期刊
JOURNAL OF THORACIC IMAGING
卷 24, 期 3, 页码 206-211出版社
LIPPINCOTT WILLIAMS & WILKINS
DOI: 10.1097/RTI.0b013e3181a65263
关键词
low-dose CT; emphysema; quantification; reliability; spirometry
Purpose: High-resolution computed tomography (CT) is a validated method to quantify the extent of pulmonary emphysema. In this study, we assessed the reliability of low-dose volumetric CT (LDCT) for the quantification of emphysema and its correlation with spirometric indices of airway obstruction. Materials and Methods: The study population consisted of 102 consecutive current and former smokers participating in a lung cancer screening trial. All subjects underwent spirometry testing and LDCT at entry and a LDCT after 12 months. The extent of emphysema was estimated by 2 techniques; by using the lung attenuation threshold analysis and by visual assessment of the 2 independent radiologists. The reproducibility of these determinations was assessed using test-retest reliability and K coefficient of agreement. The correlation of LDCT-based emphysema determinations with indices of airway obstruction on spirometry was also calculated.
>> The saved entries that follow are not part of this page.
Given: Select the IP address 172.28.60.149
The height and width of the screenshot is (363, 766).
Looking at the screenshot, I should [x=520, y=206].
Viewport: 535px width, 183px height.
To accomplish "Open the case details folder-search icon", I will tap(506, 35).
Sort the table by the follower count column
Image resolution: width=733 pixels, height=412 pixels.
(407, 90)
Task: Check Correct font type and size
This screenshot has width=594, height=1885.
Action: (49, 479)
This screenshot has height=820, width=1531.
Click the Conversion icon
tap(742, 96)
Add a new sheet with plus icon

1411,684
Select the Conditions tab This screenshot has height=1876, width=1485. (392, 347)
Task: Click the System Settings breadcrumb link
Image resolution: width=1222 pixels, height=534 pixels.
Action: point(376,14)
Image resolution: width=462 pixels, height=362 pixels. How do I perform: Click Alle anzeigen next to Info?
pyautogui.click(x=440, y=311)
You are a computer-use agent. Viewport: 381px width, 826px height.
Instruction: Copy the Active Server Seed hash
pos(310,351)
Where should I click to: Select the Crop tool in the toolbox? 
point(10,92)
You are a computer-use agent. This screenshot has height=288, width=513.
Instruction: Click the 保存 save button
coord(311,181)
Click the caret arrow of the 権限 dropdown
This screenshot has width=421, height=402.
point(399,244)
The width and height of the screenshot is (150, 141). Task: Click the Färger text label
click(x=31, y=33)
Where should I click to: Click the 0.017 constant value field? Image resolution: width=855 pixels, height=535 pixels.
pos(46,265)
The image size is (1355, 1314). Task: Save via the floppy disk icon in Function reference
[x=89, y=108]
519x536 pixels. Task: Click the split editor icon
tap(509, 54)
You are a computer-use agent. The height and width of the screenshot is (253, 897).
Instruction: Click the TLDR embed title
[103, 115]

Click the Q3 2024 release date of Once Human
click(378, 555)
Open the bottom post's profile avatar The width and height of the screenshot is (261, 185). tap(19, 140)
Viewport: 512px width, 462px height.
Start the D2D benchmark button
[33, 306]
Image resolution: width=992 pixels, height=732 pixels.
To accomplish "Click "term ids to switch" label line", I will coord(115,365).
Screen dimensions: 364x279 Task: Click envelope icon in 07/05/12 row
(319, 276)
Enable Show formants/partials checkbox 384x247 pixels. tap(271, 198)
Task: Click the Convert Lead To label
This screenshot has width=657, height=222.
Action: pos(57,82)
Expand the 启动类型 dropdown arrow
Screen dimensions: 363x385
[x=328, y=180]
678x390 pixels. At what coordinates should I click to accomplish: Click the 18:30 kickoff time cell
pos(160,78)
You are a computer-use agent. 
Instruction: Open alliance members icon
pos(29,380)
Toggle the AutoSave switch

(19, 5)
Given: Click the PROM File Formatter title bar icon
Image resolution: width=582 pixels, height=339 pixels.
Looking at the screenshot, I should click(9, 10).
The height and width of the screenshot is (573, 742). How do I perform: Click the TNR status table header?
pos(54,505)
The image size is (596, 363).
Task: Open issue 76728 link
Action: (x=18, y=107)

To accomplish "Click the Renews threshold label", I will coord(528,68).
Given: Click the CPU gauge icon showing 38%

Results: Eighty percent of the participants were male, with a mean (standard deviation) age of 54.5 (7.5) years, and median pack-years (interquartile range) of 20 (24). Test-retest reliability of all LDCT-based emphysema determinations was very good (intraclass correlation coefficient of 0.92 for the volume of emphysema, and 0.93 for the emphysema index or emphysema volume/total lung volume). Similarly, there was an excellent interrater agreement for visual assessment of emphysema (K coefficient = 0.91). Higher volumes of emphysema measured quantitatively or visually significantly correlated with spirometric markets of airway obstruction. Conclusions: Volumetric LDCT is a reliable and valid technique for the quantification of emphysema in asymptomatic smokers.